• Passage given:
+--
Back to guides
Security guide6 min

Security headers your website should have

A practical explanation of the HTTP security headers that improve browser-side protection and reduce risk.

Security headers do not magically make a vulnerable site safe, but they do close common gaps and help browsers enforce safer behavior.

For developers, technical SEO professionals, agencies, and site owners reviewing production hardening.

Why headers matter

Security headers tell browsers how to handle your pages. They can prevent MIME confusion, reduce clickjacking risk, and set stricter security policies for scripts and framing.

They are especially useful because they are easy to regress after server, CDN, or proxy changes.

The core headers to review

Different stacks need different policies, but a few headers are usually worth checking first.

  • Strict-Transport-Security
  • Content-Security-Policy
  • X-Content-Type-Options
  • X-Frame-Options
  • Referrer-Policy
  • Permissions-Policy

The biggest mistakes teams make

Some teams never add the headers. Others add them once and never validate them again. Another common issue is setting a header that is technically present but too weak to matter.
+--
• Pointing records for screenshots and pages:
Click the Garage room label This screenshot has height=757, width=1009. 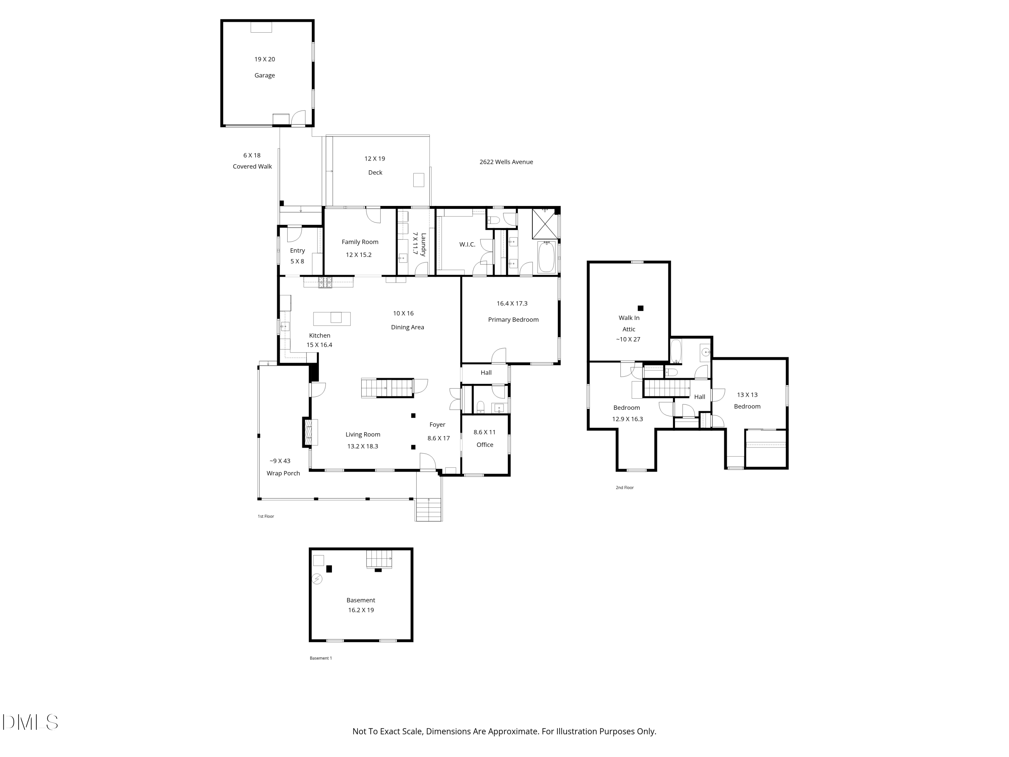265,75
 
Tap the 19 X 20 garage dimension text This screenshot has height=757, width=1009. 265,59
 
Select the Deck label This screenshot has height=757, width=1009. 375,173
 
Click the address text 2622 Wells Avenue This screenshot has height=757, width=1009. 506,162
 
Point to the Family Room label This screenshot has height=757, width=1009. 360,242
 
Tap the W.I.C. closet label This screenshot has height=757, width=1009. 467,245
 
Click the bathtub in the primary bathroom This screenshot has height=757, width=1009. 546,257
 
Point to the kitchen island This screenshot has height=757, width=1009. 332,319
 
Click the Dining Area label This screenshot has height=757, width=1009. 407,327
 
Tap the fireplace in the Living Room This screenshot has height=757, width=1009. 310,432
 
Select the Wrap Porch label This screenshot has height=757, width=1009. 283,473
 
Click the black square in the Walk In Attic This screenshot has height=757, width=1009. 640,308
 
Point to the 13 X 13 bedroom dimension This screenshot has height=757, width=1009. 747,395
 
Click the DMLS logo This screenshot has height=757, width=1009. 30,722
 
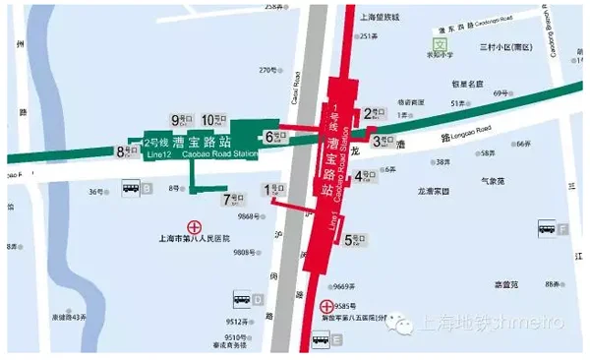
+--
• Instruction 1:
Answer these from the security headers guide:
(a) Who is the guide written for?
(b) What changes can easily cause security headers to regress?
(c) Besides never adding headers or never validating them again, what other common issue does the guide mention?
• Instruction 2: From the records, pull out the lines starting with the line that contains "Select the Deck" and going on through the line that contains "Select the Wrap". Reproduce them exactly.

• Right answer 1:
(a) Developers, technical SEO professionals, agencies, and site owners reviewing production hardening.
(b) Server, CDN, or proxy changes.
(c) Setting a header that is technically present but too weak to matter.

• Right answer 2:
Select the Deck label This screenshot has height=757, width=1009. 375,173
 
Click the address text 2622 Wells Avenue This screenshot has height=757, width=1009. 506,162
 
Point to the Family Room label This screenshot has height=757, width=1009. 360,242
 
Tap the W.I.C. closet label This screenshot has height=757, width=1009. 467,245
 
Click the bathtub in the primary bathroom This screenshot has height=757, width=1009. 546,257
 
Point to the kitchen island This screenshot has height=757, width=1009. 332,319
 
Click the Dining Area label This screenshot has height=757, width=1009. 407,327
 
Tap the fireplace in the Living Room This screenshot has height=757, width=1009. 310,432
 
Select the Wrap Porch label This screenshot has height=757, width=1009. 283,473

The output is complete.